(SOURCE TEXT):
⟨

Early December in the midst of preparing for the holidays I entangled myself in the debate about A.I. Art, a topic that as a writer and lover of art I have strong beliefs about. I came out strong against A.I. art, its use, and the support for any such technology. The debate that went on for a few days became rather animated and left me rather despondent towards a lot of individuals I respect. I decided to take a few weeks away from the conversation because the topic of art and spirituality is at the apex of importance in my worldview and being able to accurately elaborate my viewpoints on the topic is of utmost importance.
My opposition and disgust towards A.I. Art are not rooted in arguments of optimization, intellectual property, or stylistic differences. My opposition comes out of my deeply held Christian spiritual understanding of art.
Art is truth. The gift of creating art is a divine gift. The power to shape our world, to take chaos and use “artifice” human skill, human knowledge, to put forth truth and beauty.
In a variety of ways, through the cultivation of the earth, through craftsmanship, through the writing of books and the painting of ikons man gives material things a voice and renders the creation articulate in praise of God
This creative role he fulfills, not by brute force, but through the clarity of his spiritual vision; his vocation is not to dominate and exploit nature, but to transfigure and hallow it.
Art, literature, and music is not a product. It's an aesthetic and spiritual conversation between the creator, the viewer, and the universe. The ability to create it is our greatest gift.
The arguments supporting A.I. art were the usual utilitarian attacks against Luddism. The ever-familiar refrain, this time coming out of the mouths of fellow Christians that progress is inevitable, that it will happen no matter what and we should just accept it.
I won’t tolerate that. I accept the fact that we live in a fallen world. We are living in a debased and desacralized time where almost every aspect of our lives has been rendered profane. We are dulled by constant media, distracted by infinite digital mazes that overwhelm our senses and have turned us into rats chasing dopamine. The local has been destroyed, the communities that once were vibrant and full of creative spirit have been replaced by global corporate networks where every city center is a variation of a Downtown Disney Shopping center with stock Starbucks, while we drown in cheap plastic garbage mass produced in slave labor factories and shipped across our oceans to poison our children.
This was the inevitable progress! A century of cheap trash, ruined families, and decayed communities. We should have said no a long time ago. We should have turned our back on this progress instead of accepting it due to convenience.
But out of all the arguments against me, the one that bothered me the most was the accusation that I was being extreme in thinking that there is a demonic level to this perversion of art. Of course, I’m not referring to horned demons residing between the lines of code. The demonic isn’t so pathetically comical. It’s insidious.

⟩

(INPUT RECORDS):
⟨

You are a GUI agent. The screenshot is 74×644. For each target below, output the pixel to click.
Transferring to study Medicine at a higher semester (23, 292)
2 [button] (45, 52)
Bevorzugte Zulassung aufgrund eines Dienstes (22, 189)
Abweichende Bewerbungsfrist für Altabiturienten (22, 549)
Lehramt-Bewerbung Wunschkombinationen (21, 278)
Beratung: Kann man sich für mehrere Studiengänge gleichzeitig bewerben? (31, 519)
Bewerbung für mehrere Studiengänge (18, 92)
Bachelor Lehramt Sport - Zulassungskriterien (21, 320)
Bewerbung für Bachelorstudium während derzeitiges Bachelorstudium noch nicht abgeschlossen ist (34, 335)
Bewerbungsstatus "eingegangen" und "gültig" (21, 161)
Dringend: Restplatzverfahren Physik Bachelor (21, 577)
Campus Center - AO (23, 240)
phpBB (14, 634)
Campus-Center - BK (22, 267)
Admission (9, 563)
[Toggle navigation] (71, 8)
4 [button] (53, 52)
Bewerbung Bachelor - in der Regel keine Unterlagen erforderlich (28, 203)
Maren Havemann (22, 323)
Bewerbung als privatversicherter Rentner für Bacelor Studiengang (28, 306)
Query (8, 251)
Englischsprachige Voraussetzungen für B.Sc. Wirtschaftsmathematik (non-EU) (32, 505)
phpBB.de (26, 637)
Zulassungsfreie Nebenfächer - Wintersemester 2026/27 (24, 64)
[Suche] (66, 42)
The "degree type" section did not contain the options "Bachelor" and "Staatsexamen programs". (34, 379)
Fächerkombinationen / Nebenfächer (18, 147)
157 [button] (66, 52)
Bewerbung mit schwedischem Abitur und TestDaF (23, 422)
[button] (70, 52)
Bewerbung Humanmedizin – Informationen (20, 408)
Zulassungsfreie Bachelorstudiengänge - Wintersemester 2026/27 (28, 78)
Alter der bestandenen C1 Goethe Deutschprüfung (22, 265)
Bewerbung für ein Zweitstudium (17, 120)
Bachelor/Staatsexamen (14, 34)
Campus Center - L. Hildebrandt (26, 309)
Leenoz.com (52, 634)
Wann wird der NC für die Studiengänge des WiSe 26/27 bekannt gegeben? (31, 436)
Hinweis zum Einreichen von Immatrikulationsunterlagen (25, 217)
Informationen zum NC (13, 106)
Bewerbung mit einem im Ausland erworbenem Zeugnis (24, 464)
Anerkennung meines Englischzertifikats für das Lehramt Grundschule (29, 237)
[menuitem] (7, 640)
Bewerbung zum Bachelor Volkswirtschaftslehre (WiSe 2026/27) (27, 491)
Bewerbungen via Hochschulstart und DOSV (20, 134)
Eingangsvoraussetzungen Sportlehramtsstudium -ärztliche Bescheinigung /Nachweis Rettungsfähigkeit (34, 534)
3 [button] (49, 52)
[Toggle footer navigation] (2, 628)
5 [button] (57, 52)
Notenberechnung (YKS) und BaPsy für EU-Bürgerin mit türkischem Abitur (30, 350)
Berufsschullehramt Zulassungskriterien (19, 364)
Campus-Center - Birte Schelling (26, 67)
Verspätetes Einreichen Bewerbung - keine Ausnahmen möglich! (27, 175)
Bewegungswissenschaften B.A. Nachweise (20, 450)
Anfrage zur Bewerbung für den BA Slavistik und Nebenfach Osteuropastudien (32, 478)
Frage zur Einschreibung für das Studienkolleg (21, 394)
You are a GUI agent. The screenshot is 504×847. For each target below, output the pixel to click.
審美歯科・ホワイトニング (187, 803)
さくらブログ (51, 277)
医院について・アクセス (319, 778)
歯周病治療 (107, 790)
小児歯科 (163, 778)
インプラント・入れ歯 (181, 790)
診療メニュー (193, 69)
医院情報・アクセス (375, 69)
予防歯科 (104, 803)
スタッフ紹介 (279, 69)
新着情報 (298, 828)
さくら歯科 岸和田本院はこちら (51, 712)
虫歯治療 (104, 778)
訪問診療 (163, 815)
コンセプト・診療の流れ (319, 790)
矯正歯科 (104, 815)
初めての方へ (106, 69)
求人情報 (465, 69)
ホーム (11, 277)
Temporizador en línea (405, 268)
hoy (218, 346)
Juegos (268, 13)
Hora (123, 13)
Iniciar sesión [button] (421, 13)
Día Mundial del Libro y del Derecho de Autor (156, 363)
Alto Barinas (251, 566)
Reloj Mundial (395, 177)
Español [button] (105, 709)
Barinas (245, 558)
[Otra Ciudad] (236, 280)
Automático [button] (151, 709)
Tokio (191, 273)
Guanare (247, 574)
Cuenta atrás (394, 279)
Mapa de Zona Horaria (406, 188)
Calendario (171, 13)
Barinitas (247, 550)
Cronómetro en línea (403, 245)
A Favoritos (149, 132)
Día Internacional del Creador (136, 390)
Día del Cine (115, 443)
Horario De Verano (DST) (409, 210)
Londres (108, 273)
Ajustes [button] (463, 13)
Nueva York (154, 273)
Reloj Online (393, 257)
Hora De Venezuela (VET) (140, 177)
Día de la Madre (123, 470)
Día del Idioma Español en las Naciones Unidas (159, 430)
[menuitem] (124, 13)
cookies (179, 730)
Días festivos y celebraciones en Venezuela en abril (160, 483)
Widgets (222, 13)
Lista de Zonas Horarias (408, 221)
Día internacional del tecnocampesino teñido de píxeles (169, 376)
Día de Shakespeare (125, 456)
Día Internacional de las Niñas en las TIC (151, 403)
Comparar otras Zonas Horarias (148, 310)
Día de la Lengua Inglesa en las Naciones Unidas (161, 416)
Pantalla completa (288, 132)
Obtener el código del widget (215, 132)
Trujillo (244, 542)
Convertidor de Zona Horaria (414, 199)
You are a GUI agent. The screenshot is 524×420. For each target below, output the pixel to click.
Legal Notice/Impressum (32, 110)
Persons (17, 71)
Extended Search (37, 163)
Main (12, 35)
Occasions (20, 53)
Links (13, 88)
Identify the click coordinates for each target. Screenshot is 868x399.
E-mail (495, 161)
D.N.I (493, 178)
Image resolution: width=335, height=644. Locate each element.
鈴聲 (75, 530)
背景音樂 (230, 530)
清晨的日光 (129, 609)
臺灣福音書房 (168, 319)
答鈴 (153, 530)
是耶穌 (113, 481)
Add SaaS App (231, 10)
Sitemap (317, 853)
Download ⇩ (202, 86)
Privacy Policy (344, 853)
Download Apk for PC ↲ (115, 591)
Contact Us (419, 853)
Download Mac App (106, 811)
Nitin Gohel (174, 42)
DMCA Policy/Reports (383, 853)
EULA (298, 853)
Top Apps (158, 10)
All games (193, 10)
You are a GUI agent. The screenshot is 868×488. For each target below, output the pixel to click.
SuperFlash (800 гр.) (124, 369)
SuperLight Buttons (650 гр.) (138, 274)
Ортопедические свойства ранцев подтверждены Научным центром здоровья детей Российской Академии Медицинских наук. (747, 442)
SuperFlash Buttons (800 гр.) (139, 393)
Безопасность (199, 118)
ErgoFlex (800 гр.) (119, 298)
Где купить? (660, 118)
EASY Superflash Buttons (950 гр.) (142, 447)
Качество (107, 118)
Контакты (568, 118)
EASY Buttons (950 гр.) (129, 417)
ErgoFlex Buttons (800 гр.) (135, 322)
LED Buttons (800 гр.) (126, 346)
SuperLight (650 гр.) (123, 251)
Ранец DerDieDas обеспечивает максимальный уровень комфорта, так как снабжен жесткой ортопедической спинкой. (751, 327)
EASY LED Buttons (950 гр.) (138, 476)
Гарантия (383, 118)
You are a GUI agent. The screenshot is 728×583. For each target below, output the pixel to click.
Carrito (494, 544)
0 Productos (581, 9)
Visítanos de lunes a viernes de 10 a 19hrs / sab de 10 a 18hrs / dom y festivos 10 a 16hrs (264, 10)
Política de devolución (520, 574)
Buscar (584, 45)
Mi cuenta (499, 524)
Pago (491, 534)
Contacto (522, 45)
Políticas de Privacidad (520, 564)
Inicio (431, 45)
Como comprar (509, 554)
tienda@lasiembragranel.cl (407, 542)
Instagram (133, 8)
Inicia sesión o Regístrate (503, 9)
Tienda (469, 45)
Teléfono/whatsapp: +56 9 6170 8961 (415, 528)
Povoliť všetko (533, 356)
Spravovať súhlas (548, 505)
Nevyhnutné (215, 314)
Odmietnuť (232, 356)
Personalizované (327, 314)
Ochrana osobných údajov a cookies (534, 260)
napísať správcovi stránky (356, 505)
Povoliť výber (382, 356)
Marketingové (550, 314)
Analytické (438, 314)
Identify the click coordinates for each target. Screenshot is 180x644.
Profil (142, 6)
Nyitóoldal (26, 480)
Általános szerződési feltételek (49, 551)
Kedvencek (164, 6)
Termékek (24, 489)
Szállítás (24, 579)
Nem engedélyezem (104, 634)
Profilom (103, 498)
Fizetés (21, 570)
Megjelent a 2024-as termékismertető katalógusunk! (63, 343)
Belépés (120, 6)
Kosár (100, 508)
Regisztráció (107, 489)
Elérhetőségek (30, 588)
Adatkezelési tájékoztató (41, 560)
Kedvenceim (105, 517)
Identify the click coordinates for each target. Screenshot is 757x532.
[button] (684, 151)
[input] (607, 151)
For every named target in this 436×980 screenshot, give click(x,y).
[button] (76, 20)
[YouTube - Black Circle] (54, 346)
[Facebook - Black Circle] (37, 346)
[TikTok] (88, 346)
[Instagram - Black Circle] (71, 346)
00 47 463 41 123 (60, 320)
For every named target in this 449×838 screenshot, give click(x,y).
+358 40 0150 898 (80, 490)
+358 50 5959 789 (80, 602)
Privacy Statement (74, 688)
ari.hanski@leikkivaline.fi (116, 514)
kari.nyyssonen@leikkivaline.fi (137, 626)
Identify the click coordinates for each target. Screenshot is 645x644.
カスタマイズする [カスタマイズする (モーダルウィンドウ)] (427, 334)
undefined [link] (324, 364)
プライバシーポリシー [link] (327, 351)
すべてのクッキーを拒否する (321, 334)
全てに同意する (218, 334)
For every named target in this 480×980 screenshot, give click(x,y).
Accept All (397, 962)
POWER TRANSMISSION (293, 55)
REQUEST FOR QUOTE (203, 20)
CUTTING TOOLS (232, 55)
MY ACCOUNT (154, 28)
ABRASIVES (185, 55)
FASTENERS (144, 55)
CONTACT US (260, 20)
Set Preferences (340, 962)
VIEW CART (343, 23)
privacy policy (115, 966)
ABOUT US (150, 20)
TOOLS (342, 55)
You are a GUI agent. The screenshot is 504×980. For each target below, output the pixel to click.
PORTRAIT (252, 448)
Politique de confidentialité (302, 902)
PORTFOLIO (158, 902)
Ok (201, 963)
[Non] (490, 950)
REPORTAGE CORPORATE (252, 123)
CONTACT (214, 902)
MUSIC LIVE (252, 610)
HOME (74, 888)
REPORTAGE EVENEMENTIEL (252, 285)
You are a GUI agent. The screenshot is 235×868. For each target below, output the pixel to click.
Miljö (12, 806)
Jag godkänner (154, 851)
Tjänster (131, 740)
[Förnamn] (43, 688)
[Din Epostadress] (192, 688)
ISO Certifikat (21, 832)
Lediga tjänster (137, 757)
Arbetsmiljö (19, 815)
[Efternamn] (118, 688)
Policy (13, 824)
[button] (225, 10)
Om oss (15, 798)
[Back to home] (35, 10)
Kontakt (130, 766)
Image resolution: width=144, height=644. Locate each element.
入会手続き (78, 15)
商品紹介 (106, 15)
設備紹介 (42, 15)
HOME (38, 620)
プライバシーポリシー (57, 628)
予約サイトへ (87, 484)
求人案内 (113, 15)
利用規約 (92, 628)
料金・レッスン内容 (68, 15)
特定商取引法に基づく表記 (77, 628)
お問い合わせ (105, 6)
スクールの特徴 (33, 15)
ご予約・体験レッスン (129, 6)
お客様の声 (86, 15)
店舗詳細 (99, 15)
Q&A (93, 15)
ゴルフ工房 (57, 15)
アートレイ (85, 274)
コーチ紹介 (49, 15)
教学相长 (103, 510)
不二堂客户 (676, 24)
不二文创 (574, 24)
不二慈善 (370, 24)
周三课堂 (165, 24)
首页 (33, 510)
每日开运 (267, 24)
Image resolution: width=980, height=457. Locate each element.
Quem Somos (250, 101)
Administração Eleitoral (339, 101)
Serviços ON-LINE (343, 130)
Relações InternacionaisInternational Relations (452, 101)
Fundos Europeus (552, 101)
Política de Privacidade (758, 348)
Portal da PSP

⟩

(TASK LIST):
• A. Please switch "Zona Horaria" to "Huso Horario" in the records from the line with "Día Mundial del" up to and including the line with "D.N.I (493, 178)", and give back only those lines with nothing else changed.
• B. Go on with the essay on A.I. art, starting after its last sentence.
The essay on A.I. art and the records are unrelated material.

(ANSWERS TO THE TASKS):
• A.
Día Mundial del Libro y del Derecho de Autor (156, 363)
Alto Barinas (251, 566)
Reloj Mundial (395, 177)
Español [button] (105, 709)
Barinas (245, 558)
[Otra Ciudad] (236, 280)
Automático [button] (151, 709)
Tokio (191, 273)
Guanare (247, 574)
Cuenta atrás (394, 279)
Mapa de Huso Horario (406, 188)
Calendario (171, 13)
Barinitas (247, 550)
Cronómetro en línea (403, 245)
A Favoritos (149, 132)
Día Internacional del Creador (136, 390)
Día del Cine (115, 443)
Horario De Verano (DST) (409, 210)
Londres (108, 273)
Ajustes [button] (463, 13)
Nueva York (154, 273)
Reloj Online (393, 257)
Hora De Venezuela (VET) (140, 177)
Día de la Madre (123, 470)
Día del Idioma Español en las Naciones Unidas (159, 430)
[menuitem] (124, 13)
cookies (179, 730)
Días festivos y celebraciones en Venezuela en abril (160, 483)
Widgets (222, 13)
Lista de Zonas Horarias (408, 221)
Día internacional del tecnocampesino teñido de píxeles (169, 376)
Día de Shakespeare (125, 456)
Día Internacional de las Niñas en las TIC (151, 403)
Comparar otras Zonas Horarias (148, 310)
Día de la Lengua Inglesa en las Naciones Unidas (161, 416)
Pantalla completa (288, 132)
Obtener el código del widget (215, 132)
Trujillo (244, 542)
Convertidor de Huso Horario (414, 199)
You are a GUI agent. The screenshot is 524×420. For each target below, output the pixel to click.
Legal Notice/Impressum (32, 110)
Persons (17, 71)
Extended Search (37, 163)
Main (12, 35)
Occasions (20, 53)
Links (13, 88)
Identify the click coordinates for each target. Screenshot is 868x399.
E-mail (495, 161)
D.N.I (493, 178)

• B.
The demonic resides in separation. In the in-between. It exists to separate man from other men, from the community, from culture, from beauty, and ultimately from the divine.
Art is a product of the divine. The greatest art speaks the truth. None but the most deracinated Bugman can walk through one of our great museums, take in the work of the masters, or visit the venerable city centers and bask in the master architectural design and craftsmanship, without experiencing awe towards the beauty. Only a Bugman of the lowest order cannot appreciate the beauty of language found in poetry or the great works of Doestvesky and Tolstoy that put forth truth.
So yes, the removal of the human element, the divine spark from art is demonic. It’s profane.
Our adversaries first attack a sacred object or belief by de-sacralization. It’s not a big deal. It’s just a product. It’s the democratization of it for the greater good. Once the object becomes common and mundane then it becomes profane. Once it has become profaned it no longer connects man to the spiritual, it no longer has value beyond its vulgar use.
We live in a world inundated by the profane. Surrounded by objects of technology made cheaply, by faceless slaves, where once everything was built by hand, crafted with care and purpose. We used to live in a world where the objects around us had meaning, and were cared for and loved, now we are drowning in the disposable and the cheap. Everything knew breaks down. Everything new is made cheap and defective. This is the world of progress. A world of A.I. disconnected from the spirit of man and artifice. Disconnected from the divine.
If my hatred and disgust towards the perversion of the fundamental connection between man and art are regressive and irrational then I am a proud regressive. I rather say no. I rather say enough. I rather not have something than cheapen myself with a cheap abomination. I don’t need the world, I don’t need convenience.
Accuse me of being a hipster, a hopeless aesthete, and you know what, fine, I accept that. I think we all should embrace the local, the handmade, and the high quality. I know that we don’t all have the ability to do so, but we should at least try, we should at least strive towards a dehumanization and a re-enhancement of our world. We are deeply affected by the objects and art around us and to deny that spiritually negative objects have a tremendous impact towards poisoning us is foolish.
So, I reject all A.I. art. I reject the degenerate product of Silicone Valley Bugmen who dehumanize and profane.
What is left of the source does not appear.